» **How to complete this task**
Which lines run from the one containing "Task: Click eye" through the end of the data? Write them out exactly, with the pictures left out.

Data excerpts:
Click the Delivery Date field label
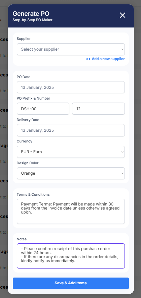 point(28,120)
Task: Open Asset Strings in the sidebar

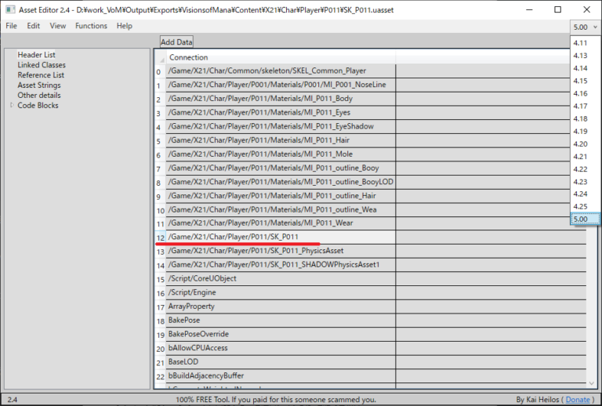Action: pos(38,85)
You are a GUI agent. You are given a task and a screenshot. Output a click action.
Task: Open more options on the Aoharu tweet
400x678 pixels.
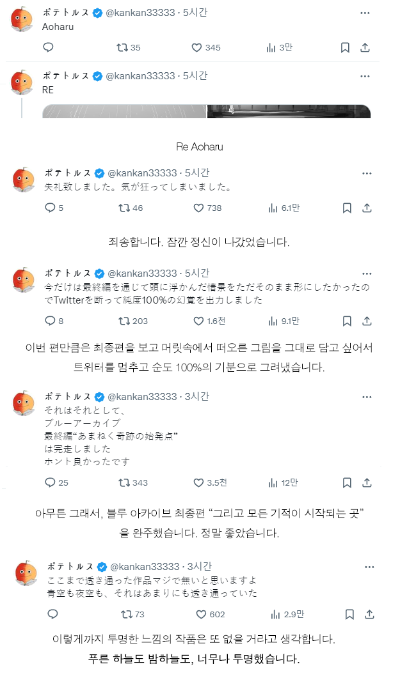pyautogui.click(x=365, y=12)
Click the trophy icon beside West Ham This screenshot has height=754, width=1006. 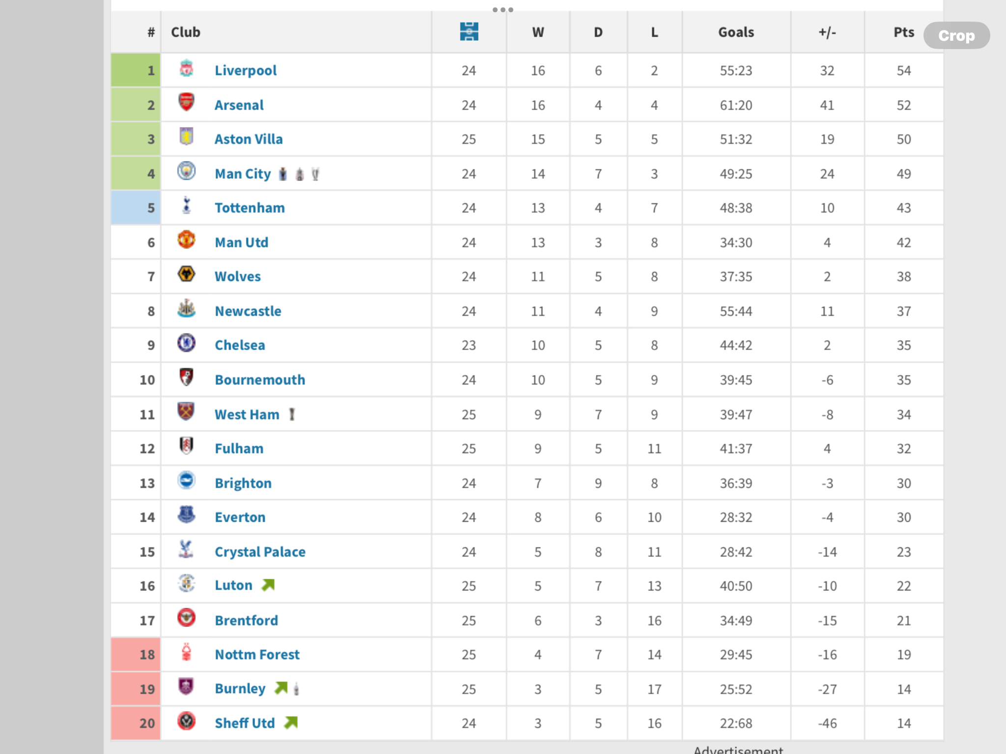[x=292, y=414]
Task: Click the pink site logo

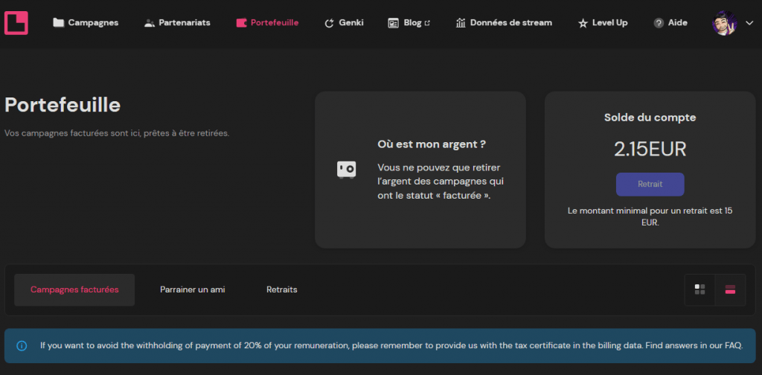Action: coord(16,23)
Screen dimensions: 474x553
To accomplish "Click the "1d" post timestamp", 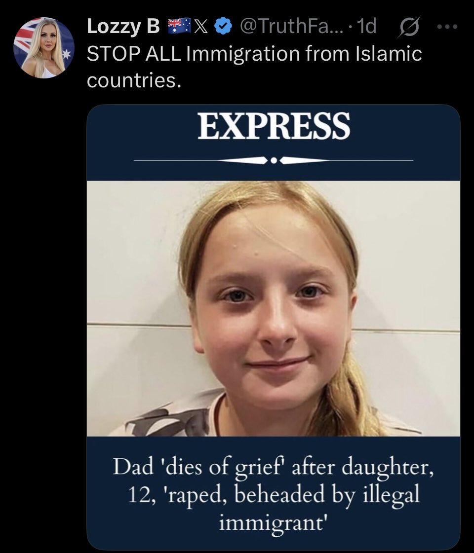I will point(367,26).
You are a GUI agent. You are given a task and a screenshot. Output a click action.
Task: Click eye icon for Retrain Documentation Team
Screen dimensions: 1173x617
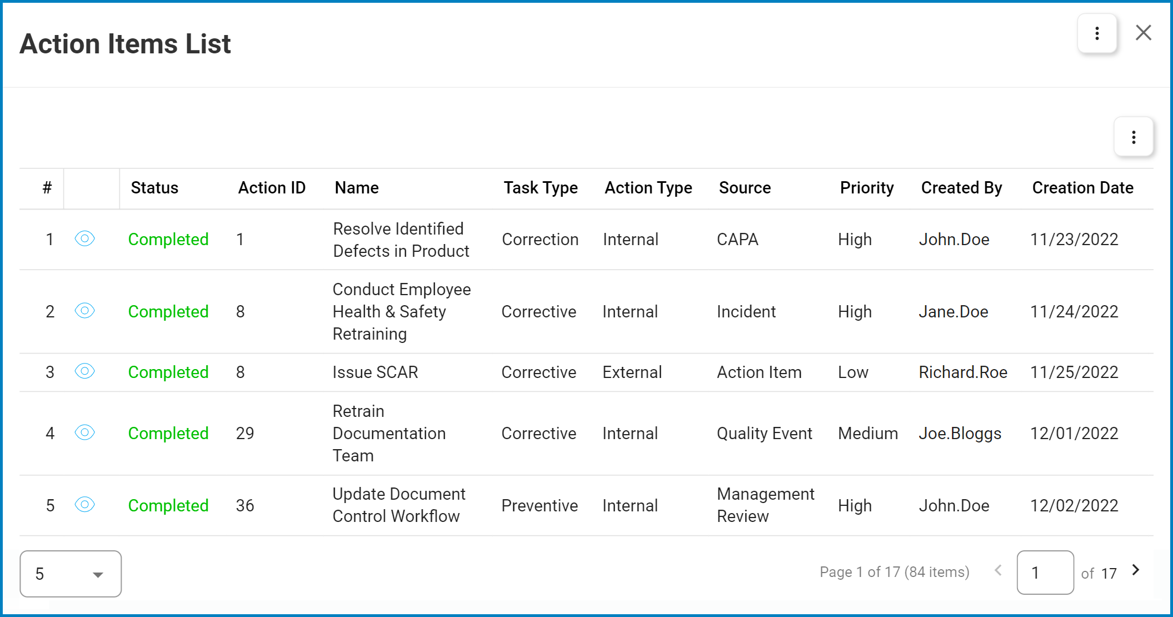pyautogui.click(x=84, y=432)
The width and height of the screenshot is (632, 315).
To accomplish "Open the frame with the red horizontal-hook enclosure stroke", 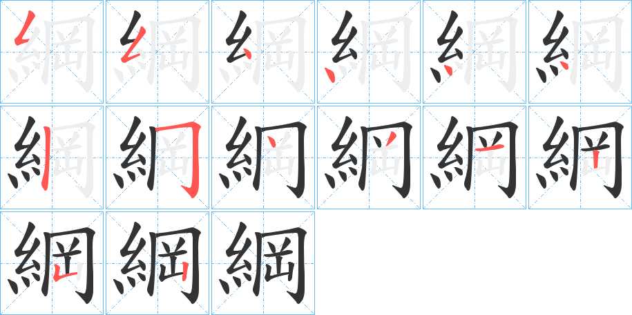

» **Response area**
Task: Click eye icon for Retrain Documentation Team
Screen dimensions: 1173x617
pyautogui.click(x=84, y=432)
The width and height of the screenshot is (632, 315).
To accomplish "Open the frame with the red horizontal-hook enclosure stroke", 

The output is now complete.